[Items from a dataset]
----------
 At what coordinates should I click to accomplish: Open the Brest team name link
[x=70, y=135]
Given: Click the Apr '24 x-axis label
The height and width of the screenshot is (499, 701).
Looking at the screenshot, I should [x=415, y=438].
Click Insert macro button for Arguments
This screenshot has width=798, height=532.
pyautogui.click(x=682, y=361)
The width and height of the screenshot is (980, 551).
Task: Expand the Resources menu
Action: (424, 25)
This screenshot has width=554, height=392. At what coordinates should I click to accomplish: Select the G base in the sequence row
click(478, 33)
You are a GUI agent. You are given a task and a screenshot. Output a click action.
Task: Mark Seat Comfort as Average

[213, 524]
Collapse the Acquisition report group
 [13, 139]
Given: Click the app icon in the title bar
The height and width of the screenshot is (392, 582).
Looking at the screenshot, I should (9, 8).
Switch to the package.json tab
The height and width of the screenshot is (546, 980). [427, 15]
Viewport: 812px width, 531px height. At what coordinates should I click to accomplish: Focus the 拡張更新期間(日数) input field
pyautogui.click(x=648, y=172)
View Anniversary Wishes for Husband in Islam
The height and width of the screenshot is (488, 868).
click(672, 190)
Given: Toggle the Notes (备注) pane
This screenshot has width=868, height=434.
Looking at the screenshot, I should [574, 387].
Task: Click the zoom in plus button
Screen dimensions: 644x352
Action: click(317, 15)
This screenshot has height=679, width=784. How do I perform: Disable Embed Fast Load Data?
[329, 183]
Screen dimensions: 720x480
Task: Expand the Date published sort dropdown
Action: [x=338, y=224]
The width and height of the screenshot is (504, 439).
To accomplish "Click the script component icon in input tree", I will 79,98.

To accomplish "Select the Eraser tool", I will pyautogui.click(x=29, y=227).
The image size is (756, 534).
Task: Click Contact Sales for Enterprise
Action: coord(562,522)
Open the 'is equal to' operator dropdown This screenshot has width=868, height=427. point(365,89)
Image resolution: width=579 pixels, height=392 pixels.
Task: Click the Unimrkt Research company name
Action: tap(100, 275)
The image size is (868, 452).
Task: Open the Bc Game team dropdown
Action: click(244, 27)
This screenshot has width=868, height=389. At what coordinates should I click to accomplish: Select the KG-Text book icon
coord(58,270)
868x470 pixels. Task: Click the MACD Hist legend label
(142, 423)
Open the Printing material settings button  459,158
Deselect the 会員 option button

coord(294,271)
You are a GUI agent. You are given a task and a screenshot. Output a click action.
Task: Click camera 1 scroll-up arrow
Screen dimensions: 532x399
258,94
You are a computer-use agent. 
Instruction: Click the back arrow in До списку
----------
To do: The records above need to be retyped in full, exactly as they stand.

Reply:
 At what coordinates should I click to accomplish: Open the Brest team name link
[x=70, y=135]
Given: Click the Apr '24 x-axis label
The height and width of the screenshot is (499, 701).
Looking at the screenshot, I should [x=415, y=438].
Click Insert macro button for Arguments
This screenshot has width=798, height=532.
pyautogui.click(x=682, y=361)
The width and height of the screenshot is (980, 551).
Task: Expand the Resources menu
Action: (424, 25)
This screenshot has width=554, height=392. At what coordinates should I click to accomplish: Select the G base in the sequence row
click(478, 33)
You are a GUI agent. You are given a task and a screenshot. Output a click action.
Task: Mark Seat Comfort as Average

[213, 524]
Collapse the Acquisition report group
 [13, 139]
Given: Click the app icon in the title bar
The height and width of the screenshot is (392, 582).
Looking at the screenshot, I should (9, 8).
Switch to the package.json tab
The height and width of the screenshot is (546, 980). [427, 15]
Viewport: 812px width, 531px height. At what coordinates should I click to accomplish: Focus the 拡張更新期間(日数) input field
pyautogui.click(x=648, y=172)
View Anniversary Wishes for Husband in Islam
The height and width of the screenshot is (488, 868).
click(672, 190)
Given: Toggle the Notes (备注) pane
This screenshot has width=868, height=434.
Looking at the screenshot, I should [574, 387].
Task: Click the zoom in plus button
Screen dimensions: 644x352
Action: click(317, 15)
This screenshot has height=679, width=784. How do I perform: Disable Embed Fast Load Data?
[329, 183]
Screen dimensions: 720x480
Task: Expand the Date published sort dropdown
Action: [x=338, y=224]
The width and height of the screenshot is (504, 439).
To accomplish "Click the script component icon in input tree", I will 79,98.

To accomplish "Select the Eraser tool", I will pyautogui.click(x=29, y=227).
The image size is (756, 534).
Task: Click Contact Sales for Enterprise
Action: coord(562,522)
Open the 'is equal to' operator dropdown This screenshot has width=868, height=427. point(365,89)
Image resolution: width=579 pixels, height=392 pixels.
Task: Click the Unimrkt Research company name
Action: tap(100, 275)
The image size is (868, 452).
Task: Open the Bc Game team dropdown
Action: click(244, 27)
This screenshot has width=868, height=389. At what coordinates should I click to accomplish: Select the KG-Text book icon
coord(58,270)
868x470 pixels. Task: Click the MACD Hist legend label
(142, 423)
Open the Printing material settings button  459,158
Deselect the 会員 option button

coord(294,271)
You are a GUI agent. You are given a task and a screenshot. Output a click action.
Task: Click camera 1 scroll-up arrow
Screen dimensions: 532x399
258,94
You are a computer-use agent. 
Instruction: Click the back arrow in До списку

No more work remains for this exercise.